Hattat Arapzade Mehmed Sa'dullah Efendi-Hattatlar Sofası
Arapzade Mehmed Sa’dullah Efendi’nin Ta’lik Kıt’ası

Son zamanlarını hastalıklarla geçirdikten sonra, H. 5 Ramazân 1259/M. 29 Eylül 1843 tarihinde vefât etmiş olan Arapzâde Mehmed Sa’dullah Efendi, Sultan Abdülmecîd’in de hazır bulunduğu cema’ât-i kübrâ ile edâ edilen cenâze namazını müte’akib, Çenberlitaş’ta, Dîvânyolu üzerinde bulunan Koca Sinan Paşa Medresesi önünde medfûn bulunan ecdâdının yanına defnolundu.

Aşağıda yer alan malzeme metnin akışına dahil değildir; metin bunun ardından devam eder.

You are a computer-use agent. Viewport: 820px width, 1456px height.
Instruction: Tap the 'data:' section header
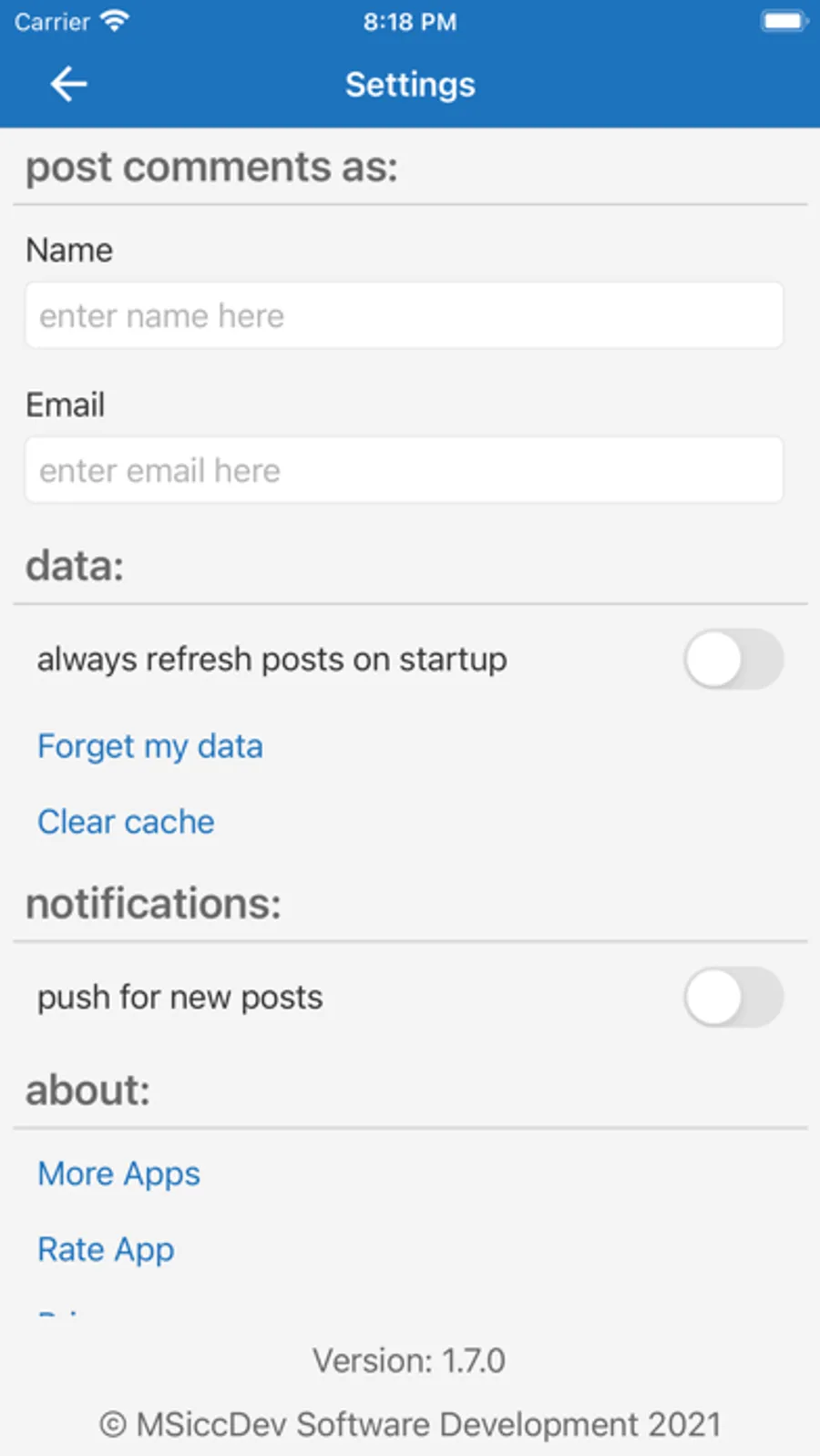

Mezartaşına celî ta’likle şu kitâbe işlenmiştir:

Hüve’l-bâkî

Şeyhü’l-islâm-ı esbâk Arabzâde Ârif Efendi merhûmun necl-i mükerremleri reisü’l-ulemâ, sâbık sadr-ı Rûmeli merhûm ve mağfûr Mehmed Sa’dullah Efendi rûhu içün el-Fâtihâ. sene 1259

Vefâtının ardından Cerîde-i Havadis’te neşredilen makalede “âlim, fâzıl, mütevazı, hâlûk, mütekellim, kadir-şinâs, edib, vakûr, ma’arif-âşinâ, beşûşü’l-vech, sâhibü’l-himem, fatîn, dirâyet-kâr bir zât-ı nâdîde-i rüzgâr” olup “müddetü’l-ömrü tehevvür ve hâl-i gadab ile kimseyi tekdir, kendinden sudûr eylemediği emek-dârân-ı da’iresinden dahi menkûl” olduğu yazılmıştır.

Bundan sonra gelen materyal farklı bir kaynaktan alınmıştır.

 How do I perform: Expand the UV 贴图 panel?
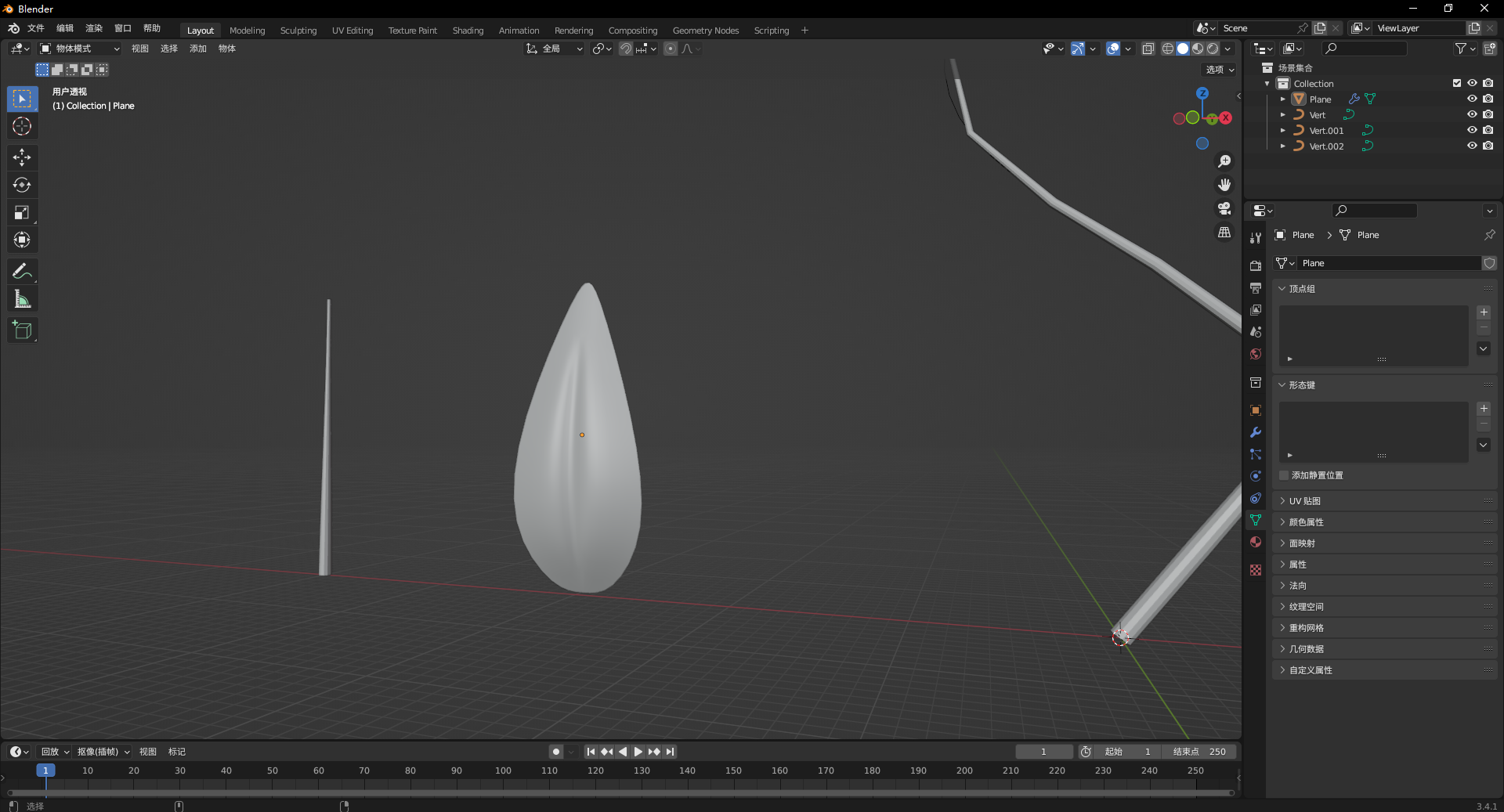pyautogui.click(x=1305, y=501)
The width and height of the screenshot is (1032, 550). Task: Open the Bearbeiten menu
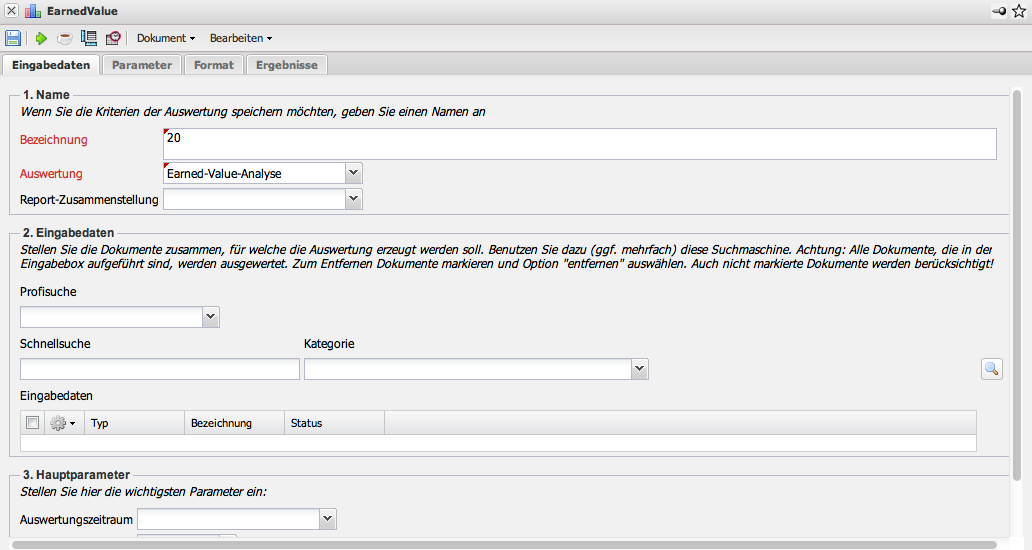click(x=240, y=38)
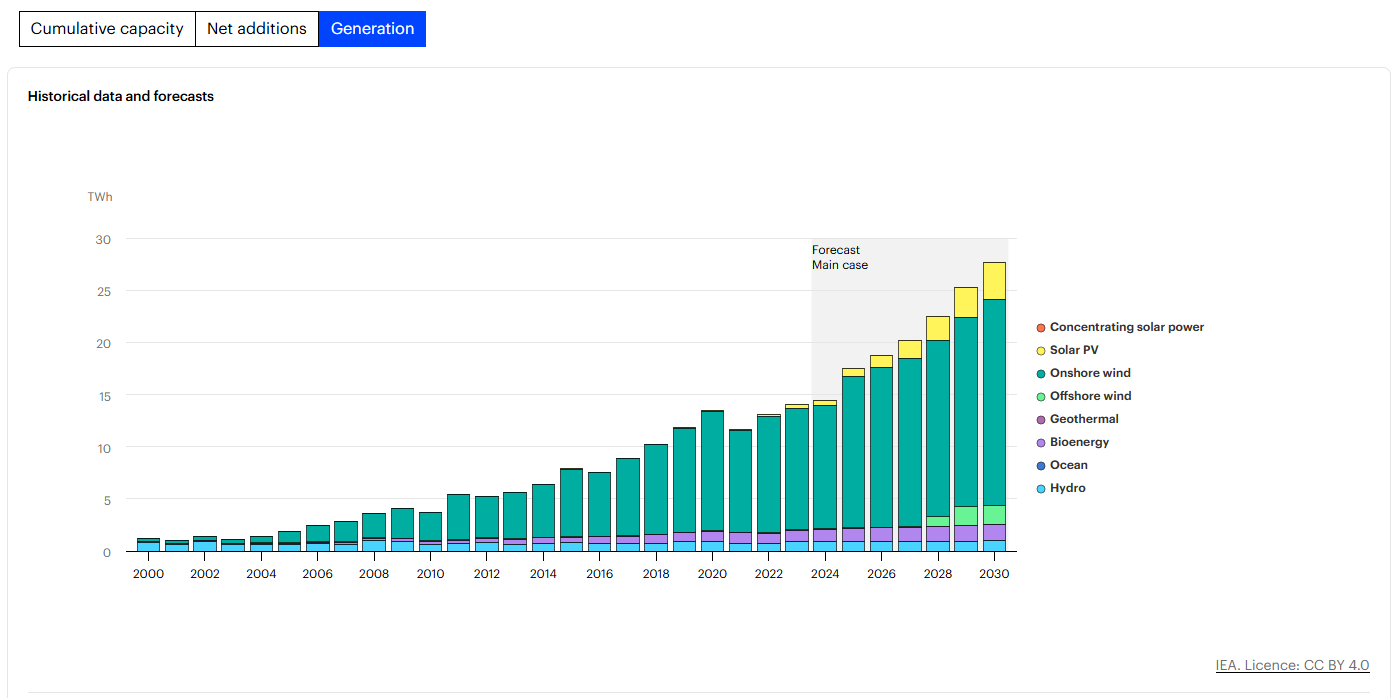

Hattat Arapzade Mehmed Sa'dullah Efendi-Hattatlar Sofası
Arapzade Mehmed Sa’dullah Efendi’nin Mir Ali’yi Takliden Yazdığı Celi Ta’lik Kıt’ası

Nice Tefsîr-i Şerîf ve Cami-i Sagîr’i şerhedip ve sâ’ir kütûb te’lif eylemiş olan Arapzâde Mehmed Sa’dullah Efendi’nin, bu cümleden olup hâlen Zeytinoğlu Kütüphânesi’nde bulunan H. 1230/M. 1814 tarihli Makale-i İstibzâr-ı Amiz adlı eseri, hatt-ı nesihte de mahâret sahibi olduğuna işâret etmekteyse de, asıl mahâreti Mehmed Es’ad Yesârî’den öğrenerek, H. 1209/M. 1794 senesinde icâzet almış olduğu hatt-ı ta’liktedir.

Nitekim ta’likle yazdığı bir hayli kıt‘a, levhâ ve meşki sâhife-i âleme yâdigâr bırakmış olan Arapzâde Mehmed Sa’dullah Efendi, Dârü’t-tıba’atü’l-âmire’nin H. 1239/M. 1823 ve Sütlüce’deki Sa’dî Dergâhı’nın H. 1252/M. 1836-1837 tarihli inşâ kitâbeleri ile Kütahya Mevlevîhânesi’nin inşâ kitâbesini de kaleme almıştır. Ayrıca Sultan Mahmud Hân-ı Sânî’nin H. 1250/M. 1834 senesinde diktirdiği menzil taşının celî ta’lik kitâbesi de ona aittir.

 

 

Kaynakça

Son Hattatlar, s. 368; Türk Hattatları, ss. 203-204; Hat Sanatı Tarihi, s. 172; Meşhur Adamlar, s. 127; Alif Art Müzayede, 6 Mart 2011, s. 40; Eyüp Sultan Tarihi, II, s. 554.